** Job **
Rewrite the lines of the listing as a numbered list, from the line containing "Click the Kusama" through the end of the listing, leaving out any blank lines.

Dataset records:
%%

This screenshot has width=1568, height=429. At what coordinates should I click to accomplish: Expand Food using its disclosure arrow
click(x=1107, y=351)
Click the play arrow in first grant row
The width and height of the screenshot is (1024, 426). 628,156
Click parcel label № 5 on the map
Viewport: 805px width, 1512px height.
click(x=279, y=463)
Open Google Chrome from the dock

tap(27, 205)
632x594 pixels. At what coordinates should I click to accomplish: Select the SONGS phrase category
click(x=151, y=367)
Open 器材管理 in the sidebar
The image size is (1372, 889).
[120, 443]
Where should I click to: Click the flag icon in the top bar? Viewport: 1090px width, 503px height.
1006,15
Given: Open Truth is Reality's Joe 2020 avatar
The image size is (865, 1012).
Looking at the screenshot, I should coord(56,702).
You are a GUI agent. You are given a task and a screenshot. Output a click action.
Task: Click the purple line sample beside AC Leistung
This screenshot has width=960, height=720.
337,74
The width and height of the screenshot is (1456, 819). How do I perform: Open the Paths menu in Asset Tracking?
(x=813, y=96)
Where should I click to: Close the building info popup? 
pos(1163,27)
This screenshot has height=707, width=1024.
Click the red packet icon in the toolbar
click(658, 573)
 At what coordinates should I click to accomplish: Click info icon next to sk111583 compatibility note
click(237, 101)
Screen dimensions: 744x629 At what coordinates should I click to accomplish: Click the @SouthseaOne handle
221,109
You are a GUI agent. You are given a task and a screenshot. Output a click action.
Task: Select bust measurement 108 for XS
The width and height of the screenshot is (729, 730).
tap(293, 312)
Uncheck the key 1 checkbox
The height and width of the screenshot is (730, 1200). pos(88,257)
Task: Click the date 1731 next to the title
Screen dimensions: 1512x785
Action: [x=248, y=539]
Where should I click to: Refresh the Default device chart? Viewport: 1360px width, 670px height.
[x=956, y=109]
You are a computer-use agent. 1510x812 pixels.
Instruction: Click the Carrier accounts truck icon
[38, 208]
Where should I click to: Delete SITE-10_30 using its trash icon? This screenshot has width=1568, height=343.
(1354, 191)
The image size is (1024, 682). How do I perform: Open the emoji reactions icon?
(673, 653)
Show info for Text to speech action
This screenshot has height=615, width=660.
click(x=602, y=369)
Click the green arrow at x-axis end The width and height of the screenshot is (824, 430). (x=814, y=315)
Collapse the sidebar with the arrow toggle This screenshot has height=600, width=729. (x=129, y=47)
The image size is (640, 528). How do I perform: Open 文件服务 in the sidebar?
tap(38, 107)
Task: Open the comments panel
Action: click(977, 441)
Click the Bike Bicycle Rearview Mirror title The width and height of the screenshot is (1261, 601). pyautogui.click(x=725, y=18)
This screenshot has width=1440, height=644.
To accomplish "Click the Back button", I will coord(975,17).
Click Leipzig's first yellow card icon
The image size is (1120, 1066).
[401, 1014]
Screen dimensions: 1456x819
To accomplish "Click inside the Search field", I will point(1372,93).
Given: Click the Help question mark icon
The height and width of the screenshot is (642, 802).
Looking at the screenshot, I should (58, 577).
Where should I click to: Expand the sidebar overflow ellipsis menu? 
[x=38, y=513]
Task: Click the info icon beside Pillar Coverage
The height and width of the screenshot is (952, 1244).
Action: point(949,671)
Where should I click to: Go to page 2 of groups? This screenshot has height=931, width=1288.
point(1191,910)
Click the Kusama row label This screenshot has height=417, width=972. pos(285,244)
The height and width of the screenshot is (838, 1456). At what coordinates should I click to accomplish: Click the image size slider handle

%%

** Exercise response **
1. Click the Kusama row label This screenshot has height=417, width=972. pos(285,244)
2. The height and width of the screenshot is (838, 1456). At what coordinates should I click to accomplish: Click the image size slider handle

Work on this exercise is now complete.